Since doing a university assignment on GANs last year, I’ve enjoyed keeping up and playing around with new GAN algorithms. My assignment was on Wasserstein-GANs (WGANs), a (at the time) fairly new way of training GANs that allowed for faster and more stable training - check out the paper here if you’re interested. I then extended this to the WGAN-GP, or gradient penalty WGAN, which fixed a big issue in the Wasserstein algorithm through the use of gradient penalties (paper here). I implemented these in a repository on my Github and played with a few datasets, mainly pokemon and anime face ones - for more details, please see the repository itself.

Even more recently, I was impressed (like many) by the StyleGAN developed NVIDIA, and already having a repository for messing with GAN algorithms, I decided to implement (or rather, adapt another person’s implementation - I didn’t have that much free time) a StyleGAN and train it on my old toy datasets. So after some tuning, I trained a very basic StyleGAN on both a small-ish anime face dataset and a tiny pokemon image dataset (essentially just the official Sugimori art for all pokemon up to generation 6) - again, see my repository for details. The results aren’t the best, but they are interesting to look at, at the very least.

I didn’t stop there- after having successfully trained these models, I have now uploaded them into a docker container and am serving them using tf-serve, which makes turning Tensorflow models into REST APIs nice and easy. After wrapping these behind a basic python API, I now have a fun little web API for generating anime faces and pokemon images, as you can see below!

Anime Faces

If you reload the page, the faces will also change - each is simply loaded from an API endpoint that generates a random face each time it is called. Again, the results aren’t the best - I simply trained this model for around one day on my personal desktop, with a small dataset.

GANemon

Like the anime faces, these images will change if you refresh the page. Again, the results aren’t the best - I simply trained this model for around one or two days on my personal desktop, with a small dataset.

Architecture

To be more specific about my setup, I first trained these models on their respective datasets for 1,000,000 steps. See my pokemongenerator repository for the hyperparameters and details on these models.
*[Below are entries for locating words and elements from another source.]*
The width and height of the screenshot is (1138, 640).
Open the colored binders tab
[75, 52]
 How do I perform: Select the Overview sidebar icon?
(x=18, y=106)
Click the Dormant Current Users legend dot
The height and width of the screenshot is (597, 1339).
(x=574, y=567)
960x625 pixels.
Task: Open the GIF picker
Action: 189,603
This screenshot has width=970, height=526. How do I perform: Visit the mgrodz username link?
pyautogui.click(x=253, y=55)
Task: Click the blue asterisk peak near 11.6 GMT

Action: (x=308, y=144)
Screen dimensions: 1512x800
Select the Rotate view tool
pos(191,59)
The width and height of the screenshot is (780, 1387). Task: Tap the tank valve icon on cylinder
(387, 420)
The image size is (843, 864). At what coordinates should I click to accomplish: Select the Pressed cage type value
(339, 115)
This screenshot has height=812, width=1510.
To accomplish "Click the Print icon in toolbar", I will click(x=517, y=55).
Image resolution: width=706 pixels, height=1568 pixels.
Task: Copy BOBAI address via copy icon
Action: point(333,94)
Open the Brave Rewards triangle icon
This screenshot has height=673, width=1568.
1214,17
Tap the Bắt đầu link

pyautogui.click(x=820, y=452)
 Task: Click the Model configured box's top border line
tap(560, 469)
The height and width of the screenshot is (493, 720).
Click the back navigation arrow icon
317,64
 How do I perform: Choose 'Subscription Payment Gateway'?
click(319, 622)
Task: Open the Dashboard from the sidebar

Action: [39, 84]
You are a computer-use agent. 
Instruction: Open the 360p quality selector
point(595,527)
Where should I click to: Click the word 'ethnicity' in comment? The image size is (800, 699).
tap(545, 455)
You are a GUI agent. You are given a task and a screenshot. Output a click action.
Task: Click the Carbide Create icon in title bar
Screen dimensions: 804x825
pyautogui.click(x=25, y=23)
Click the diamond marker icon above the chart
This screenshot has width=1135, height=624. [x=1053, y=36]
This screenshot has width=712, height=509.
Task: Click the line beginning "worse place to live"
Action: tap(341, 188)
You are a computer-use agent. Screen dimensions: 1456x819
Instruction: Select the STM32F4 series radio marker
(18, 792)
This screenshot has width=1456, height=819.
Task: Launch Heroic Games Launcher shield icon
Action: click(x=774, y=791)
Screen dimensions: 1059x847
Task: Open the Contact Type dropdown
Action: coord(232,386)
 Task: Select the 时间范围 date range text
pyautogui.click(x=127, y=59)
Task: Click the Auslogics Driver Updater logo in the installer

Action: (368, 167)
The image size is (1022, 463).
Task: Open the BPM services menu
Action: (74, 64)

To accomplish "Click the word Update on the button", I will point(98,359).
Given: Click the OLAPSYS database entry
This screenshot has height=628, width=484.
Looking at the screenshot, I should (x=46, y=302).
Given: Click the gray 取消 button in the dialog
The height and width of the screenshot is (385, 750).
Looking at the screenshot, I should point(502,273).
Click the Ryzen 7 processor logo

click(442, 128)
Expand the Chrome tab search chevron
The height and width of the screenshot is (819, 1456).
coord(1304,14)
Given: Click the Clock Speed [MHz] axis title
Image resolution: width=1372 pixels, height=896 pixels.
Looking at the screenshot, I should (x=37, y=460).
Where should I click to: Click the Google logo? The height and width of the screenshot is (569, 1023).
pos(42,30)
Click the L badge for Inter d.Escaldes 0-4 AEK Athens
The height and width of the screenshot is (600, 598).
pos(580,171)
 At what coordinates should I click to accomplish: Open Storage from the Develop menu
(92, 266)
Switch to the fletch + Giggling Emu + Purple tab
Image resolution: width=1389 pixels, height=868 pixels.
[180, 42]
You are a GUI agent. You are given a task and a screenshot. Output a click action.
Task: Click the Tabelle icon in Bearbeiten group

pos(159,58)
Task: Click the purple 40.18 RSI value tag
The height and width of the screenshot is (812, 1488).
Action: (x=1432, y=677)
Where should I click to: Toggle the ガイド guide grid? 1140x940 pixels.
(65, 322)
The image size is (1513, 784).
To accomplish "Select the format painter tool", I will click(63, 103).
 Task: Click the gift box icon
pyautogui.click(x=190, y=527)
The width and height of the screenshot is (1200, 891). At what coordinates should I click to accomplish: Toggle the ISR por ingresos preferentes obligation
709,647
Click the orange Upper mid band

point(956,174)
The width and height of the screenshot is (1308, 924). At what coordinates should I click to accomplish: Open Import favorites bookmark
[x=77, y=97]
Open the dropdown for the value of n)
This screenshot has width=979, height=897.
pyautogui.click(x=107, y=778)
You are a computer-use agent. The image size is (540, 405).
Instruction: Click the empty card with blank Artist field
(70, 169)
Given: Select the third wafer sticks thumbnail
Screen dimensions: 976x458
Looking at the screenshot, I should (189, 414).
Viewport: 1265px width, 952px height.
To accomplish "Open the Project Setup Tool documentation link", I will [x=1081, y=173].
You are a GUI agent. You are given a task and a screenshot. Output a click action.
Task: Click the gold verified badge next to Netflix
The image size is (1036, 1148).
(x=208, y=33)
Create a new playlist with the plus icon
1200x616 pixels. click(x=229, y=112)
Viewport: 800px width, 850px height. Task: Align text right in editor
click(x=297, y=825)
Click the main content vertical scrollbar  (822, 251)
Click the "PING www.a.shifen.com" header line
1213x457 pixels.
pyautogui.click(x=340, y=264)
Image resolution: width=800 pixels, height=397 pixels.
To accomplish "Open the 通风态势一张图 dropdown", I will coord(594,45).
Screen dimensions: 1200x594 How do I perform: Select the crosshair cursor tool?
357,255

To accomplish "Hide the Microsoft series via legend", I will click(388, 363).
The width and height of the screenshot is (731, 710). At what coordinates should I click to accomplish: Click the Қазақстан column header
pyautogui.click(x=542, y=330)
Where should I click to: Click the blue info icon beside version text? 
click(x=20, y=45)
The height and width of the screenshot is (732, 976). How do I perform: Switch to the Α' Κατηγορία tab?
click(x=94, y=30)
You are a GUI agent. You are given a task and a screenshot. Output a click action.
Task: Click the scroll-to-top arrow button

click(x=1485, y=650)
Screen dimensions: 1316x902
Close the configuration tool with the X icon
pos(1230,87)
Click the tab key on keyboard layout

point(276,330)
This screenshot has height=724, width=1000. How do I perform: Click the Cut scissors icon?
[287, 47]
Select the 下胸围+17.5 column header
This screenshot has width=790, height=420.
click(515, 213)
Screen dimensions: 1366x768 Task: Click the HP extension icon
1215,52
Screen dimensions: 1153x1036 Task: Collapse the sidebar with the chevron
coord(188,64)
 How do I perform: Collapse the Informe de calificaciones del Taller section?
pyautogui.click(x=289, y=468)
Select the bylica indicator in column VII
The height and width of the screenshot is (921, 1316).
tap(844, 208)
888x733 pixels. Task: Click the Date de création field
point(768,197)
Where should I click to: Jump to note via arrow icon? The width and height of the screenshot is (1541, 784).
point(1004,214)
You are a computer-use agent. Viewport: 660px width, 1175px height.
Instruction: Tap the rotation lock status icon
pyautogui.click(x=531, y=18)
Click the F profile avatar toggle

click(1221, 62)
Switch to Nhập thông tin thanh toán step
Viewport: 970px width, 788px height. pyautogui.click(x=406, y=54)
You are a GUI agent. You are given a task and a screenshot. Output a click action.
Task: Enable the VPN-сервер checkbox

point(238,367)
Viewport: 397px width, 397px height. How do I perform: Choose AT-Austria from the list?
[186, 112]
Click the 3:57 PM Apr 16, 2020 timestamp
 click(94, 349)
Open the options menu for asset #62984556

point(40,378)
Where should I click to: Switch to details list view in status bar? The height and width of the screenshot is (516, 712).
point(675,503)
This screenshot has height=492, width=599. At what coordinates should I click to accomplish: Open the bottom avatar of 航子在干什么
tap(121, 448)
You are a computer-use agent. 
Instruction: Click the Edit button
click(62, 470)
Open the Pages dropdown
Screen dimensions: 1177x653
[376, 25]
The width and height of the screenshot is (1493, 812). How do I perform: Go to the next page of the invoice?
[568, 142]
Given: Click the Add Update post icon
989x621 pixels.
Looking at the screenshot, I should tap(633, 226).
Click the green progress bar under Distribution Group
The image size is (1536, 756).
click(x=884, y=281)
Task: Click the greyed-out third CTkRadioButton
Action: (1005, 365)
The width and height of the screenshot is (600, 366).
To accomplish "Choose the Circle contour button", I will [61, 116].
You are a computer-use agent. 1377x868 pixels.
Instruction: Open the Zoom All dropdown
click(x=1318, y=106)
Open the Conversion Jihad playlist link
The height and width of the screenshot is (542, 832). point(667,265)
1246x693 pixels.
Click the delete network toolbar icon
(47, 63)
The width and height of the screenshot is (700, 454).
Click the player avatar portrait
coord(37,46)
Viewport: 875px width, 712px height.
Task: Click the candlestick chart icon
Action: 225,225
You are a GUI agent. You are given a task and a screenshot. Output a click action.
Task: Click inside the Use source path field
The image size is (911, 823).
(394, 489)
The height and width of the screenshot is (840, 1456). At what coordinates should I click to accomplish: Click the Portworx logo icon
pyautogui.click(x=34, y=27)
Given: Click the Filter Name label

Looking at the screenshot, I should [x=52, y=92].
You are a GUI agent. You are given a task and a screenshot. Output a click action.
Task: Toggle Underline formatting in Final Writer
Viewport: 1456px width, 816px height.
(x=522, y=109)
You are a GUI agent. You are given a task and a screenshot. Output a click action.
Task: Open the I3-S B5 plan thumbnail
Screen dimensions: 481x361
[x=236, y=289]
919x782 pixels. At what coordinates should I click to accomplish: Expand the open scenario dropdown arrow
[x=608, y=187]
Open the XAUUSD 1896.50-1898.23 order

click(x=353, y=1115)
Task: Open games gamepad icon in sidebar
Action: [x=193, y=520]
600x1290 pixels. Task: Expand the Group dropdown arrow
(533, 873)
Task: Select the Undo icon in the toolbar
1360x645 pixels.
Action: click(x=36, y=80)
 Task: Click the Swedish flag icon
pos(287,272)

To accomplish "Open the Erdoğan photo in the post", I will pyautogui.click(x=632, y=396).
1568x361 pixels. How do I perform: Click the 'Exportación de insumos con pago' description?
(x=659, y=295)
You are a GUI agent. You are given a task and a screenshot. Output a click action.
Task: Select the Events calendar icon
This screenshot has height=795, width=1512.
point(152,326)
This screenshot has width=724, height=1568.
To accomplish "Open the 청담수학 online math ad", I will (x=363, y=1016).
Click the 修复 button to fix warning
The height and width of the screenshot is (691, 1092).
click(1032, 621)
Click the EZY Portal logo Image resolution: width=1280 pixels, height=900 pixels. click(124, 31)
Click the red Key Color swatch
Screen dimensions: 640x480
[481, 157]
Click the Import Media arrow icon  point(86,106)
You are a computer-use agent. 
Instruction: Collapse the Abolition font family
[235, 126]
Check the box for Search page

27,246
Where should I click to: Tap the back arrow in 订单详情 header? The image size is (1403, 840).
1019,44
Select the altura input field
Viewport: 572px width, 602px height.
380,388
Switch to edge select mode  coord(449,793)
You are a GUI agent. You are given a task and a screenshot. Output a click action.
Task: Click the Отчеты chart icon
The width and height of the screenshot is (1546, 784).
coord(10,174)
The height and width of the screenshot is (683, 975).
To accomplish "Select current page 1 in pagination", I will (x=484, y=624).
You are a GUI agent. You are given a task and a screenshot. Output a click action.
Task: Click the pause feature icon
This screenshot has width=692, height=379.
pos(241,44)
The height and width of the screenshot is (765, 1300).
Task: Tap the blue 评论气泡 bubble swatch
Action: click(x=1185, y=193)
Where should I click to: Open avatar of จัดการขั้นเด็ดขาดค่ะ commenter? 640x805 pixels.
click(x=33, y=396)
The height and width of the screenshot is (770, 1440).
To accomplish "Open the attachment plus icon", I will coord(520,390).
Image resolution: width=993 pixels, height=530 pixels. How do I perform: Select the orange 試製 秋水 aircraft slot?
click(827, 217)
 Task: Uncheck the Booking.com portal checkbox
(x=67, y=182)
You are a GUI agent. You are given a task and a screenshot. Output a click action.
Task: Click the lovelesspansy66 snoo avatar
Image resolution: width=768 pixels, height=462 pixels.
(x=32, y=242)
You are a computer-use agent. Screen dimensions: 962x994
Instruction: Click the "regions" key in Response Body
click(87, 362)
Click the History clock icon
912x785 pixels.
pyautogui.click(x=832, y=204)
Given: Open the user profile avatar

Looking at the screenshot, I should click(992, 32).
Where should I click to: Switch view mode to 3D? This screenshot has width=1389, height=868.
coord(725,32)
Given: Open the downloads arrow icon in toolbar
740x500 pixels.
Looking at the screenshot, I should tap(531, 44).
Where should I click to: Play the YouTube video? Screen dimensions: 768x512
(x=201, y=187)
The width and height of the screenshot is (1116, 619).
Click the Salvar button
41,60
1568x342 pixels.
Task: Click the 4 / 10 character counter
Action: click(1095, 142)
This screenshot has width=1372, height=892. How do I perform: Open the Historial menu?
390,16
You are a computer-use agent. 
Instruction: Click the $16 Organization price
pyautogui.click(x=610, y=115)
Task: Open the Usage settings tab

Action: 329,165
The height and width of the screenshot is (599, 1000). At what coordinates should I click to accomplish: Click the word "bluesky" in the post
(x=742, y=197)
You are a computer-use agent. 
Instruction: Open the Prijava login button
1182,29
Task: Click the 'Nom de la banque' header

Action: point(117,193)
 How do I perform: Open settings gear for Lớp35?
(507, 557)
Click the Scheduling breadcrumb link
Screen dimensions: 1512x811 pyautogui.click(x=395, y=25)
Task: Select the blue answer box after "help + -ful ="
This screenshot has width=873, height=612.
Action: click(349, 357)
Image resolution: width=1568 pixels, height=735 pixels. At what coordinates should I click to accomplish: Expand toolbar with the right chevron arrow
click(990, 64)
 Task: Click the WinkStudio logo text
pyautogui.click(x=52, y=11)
I then took the saved Keras model for just the generator and transformed it into a frozen graph and then a SavedModel using the following code (warning, it is fairly ad-hoc, and uses deprecated Tensorflow functionality):

import sys
from keras.models import load_model
import keras.backend as K
from style import AdaIN
import tensorflow as tf

# from https://stackoverflow.com/questions/45466020/how-to-export-keras-h5-to-tensorflow-pb
def freeze_session(session, keep_var_names=None, output_names=None, clear_devices=True):
    """
    Freezes the state of a session into a pruned computation graph.

    Creates a new computation graph where variable nodes are replaced by
    constants taking their current value in the session. The new graph will be
    pruned so subgraphs that are not necessary to compute the requested
    outputs are removed.
    @param session The TensorFlow session to be frozen.
    @param keep_var_names A list of variable names that should not be frozen,
                          or None to freeze all the variables in the graph.
    @param output_names Names of the relevant graph outputs.
    @param clear_devices Remove the device directives from the graph for better portability.
    @return The frozen graph definition.
    """
    graph = session.graph
    with graph.as_default():
        freeze_var_names = list(set(v.op.name for v in tf.global_variables()).difference(keep_var_names or []))
        output_names = output_names or []
        output_names += [v.op.name for v in tf.global_variables()]
        input_graph_def = graph.as_graph_def()
        if clear_devices:
            for node in input_graph_def.node:
                node.device = ""
        frozen_graph = tf.graph_util.convert_variables_to_constants(
            session, input_graph_def, output_names, freeze_var_names)
        return frozen_graph

# we take in the model name as an argument
model_name = sys.argv[1]

K.set_learning_phase(0)
# I had my weights in a weights folder. Custom objects was for a custom keras layer
model = load_model(f'./weights/{model_name}.h5', custom_objects={ 'AdaInstanceNormalization': AdaIN.AdaInstanceNormalization})
# freeze our graph
frozen_graph = freeze_session(K.get_session(), output_names=[out.op.name for out in model.outputs])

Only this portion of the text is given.